From SPIN to SHACL

In July 2017, the W3C has ratified the Shapes Constraint Language (SHACL) as an official W3C Recommendation. SHACL was strongly influenced by SPIN and can be regarded as its legitimate successor. This document explains how the two languages relate and shows how basically every SPIN feature has a direct equivalent in SHACL, while SHACL improves over the features explored by SPIN.

History

SPIN started to evolve as a feature in TopQuadrant's TopBraid Composer product around 2008. The driving observation behind SPIN was that SPARQL queries can be stored together with RDF data models in RDF graphs to define executable semantics of classes and their members. In particular, SPIN included the properties spin:constraint (to link a class with constraint checks that all instances of the class need to fulfill) and spin:rule (to link a class with inferencing rules that construct new information from the statements about the instances). These simple concepts turned out to be surprisingly useful for a number of practical problem areas, and filled some gaps that were not addressed by the other semantic web standard in their time.

Over the years, SPIN was extended into a more powerful ecosystem and included the ability to encapsulate SPARQL queries so that instead of having to write SPARQL queries, users could simply instantiate a so-called template in a higher-level RDF vocabulary. This encapsulation mechanism was also introduced as a mechanism to define new SPARQL functions, allowing users to assemble SPARQL queries out of reusable building blocks. In 2011 SPIN was submitted as a W3C Member Submission, which was a way of signaling to the W3C that there is industry interest in the general problem areas covered by SPIN, including the ability to perform closed-world constraint checks on RDF-based data.

In 2014, the W3C formed the RDF Data Shapes Working Group which was chartered to develop a new language for expressing constraints on RDF data. Like all W3C working groups, members from a wide variety of interested organizations joined, each with individual requirements, preferences and proposed approaches. SPIN was taken as one of the inputs into this standardization process alongside with other W3C submissions. The design philosophy behind the new standard, called SHACL, was to provide a high-level vocabulary called SHACL Core and an extension mechanism that allows to associate SPARQL queries with classes and other resources, similar to how SPIN worked.

The SHACL standard is primarily specified using the SHACL W3C Recommendation document which covers both the SHACL Core and the SHACL-SPARQL extension mechanism.

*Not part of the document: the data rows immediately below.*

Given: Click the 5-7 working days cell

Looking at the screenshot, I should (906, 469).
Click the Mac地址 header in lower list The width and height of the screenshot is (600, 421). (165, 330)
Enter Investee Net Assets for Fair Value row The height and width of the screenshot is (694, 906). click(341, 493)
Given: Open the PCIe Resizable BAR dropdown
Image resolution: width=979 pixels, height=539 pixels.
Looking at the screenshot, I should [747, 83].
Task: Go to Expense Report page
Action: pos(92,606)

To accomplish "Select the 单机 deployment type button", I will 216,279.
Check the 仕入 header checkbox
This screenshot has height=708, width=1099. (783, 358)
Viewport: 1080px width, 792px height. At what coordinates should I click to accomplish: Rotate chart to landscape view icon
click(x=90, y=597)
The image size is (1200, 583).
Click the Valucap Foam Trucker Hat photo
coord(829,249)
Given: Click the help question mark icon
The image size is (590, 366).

This document covers what the working group had been chartered to deliver. Several working group members however were also interested in producing additional documents, both heavily inspired by SPIN:

These two documents were also published as a result of the SHACL working group, but do not have the same official status as the main specification. This was largely due to time constraints (the WG was about to expire before all work could be finished) but also because some features such as rules and the JavaScript extensions were out of scope for the official charter of the WG. Although the features defined by the WG notes do not have the same visibility as the main SHACL features, there are already implementations available including the open source projects SHACL API based on Apache Jena and SHACL-JS API in JavaScript. The plan is that these documents may become the backbone of official standards in a future working group.

Feature Comparison

The following sub-sections walk through the main feature areas of SPIN and how they compare to corresponding SHACL features. This table summarizes the equivalences:

SPIN Feature SHACL Feature
Constraints in SPARQL (spin:constraint, sp:Construct) Shapes with sh:sparql
Constraints in high-level vocabulary (spl:Attribute, spl:minCount etc) Shapes with SHACL Core properties (sh:property, sh:minCount etc)
Inference rules in SPARQL (spin:rule, sp:Construct) Inference rules in SPARQL (sh:rule, sh:construct)
Inference rules in high-level vocabulary (spin:rule, sp:ConstructTemplate) Inference rules with Node Expressions (sh:rule, sh:path, sh:filterShape etc)
User-defined SPARQL functions (spin:Function, spin:body) User-defined SPARQL functions (sh:Function, sh:select)
Magic Properties (spin:MagicProperty) approx: Triple rules (sh:rule, sh:predicate etc)
JavaScript Support (SPINx) (spinx:javaScriptCode) User-defined JavaScript functions (sh:Function, sh:jsFunctionName)
RDF Syntax of SPARQL queries (sp:Select, sp:Filter etc) Limited to text strings and prefixes (sh:select, sh:prefixes etc)

Constraints in SPARQL

In SPIN, constraints are attached to classes using the property spin:constraint. The values of this property are either SPARQL queries or suitable query templates. This example states that each instance of the class parent must be at least 18 years old, using a SPARQL constraint:

ex:Parent
	a rdfs:Class ;
	rdfs:label "Parent" ;
	rdfs:subClassOf ex:Person ;
	spin:constraint
		[ a sp:Ask ;
			sp:text """
				# must be at least 18 years old
				ASK WHERE {
					?this ex:age ?age .
					FILTER (?age < 18) .
				}"""
		] .

A direct translation of this into SHACL-SPARQL would look like this:

ex:Parent
	a rdfs:Class, sh:NodeShape ;
	rdfs:label "Parent" ;
	rdfs:subClassOf ex:Person ;
	sh:sparql
		[  sh:message "Must be at least 18 years old, but is {?age}" ;
			sh:prefixes ex: ;
			sh:select """
				SELECT $this ?age
				WHERE {
					$this ex:age ?age .
					FILTER (?age < 18) .
				}"""
		] .

Apart from using different properties, the translation from SPIN to SHACL is straight-forward. Note that SHACL recommends the use of $ instead of ? for variables that are pre-bound when the query executes, such as $this which is the currently validated instance.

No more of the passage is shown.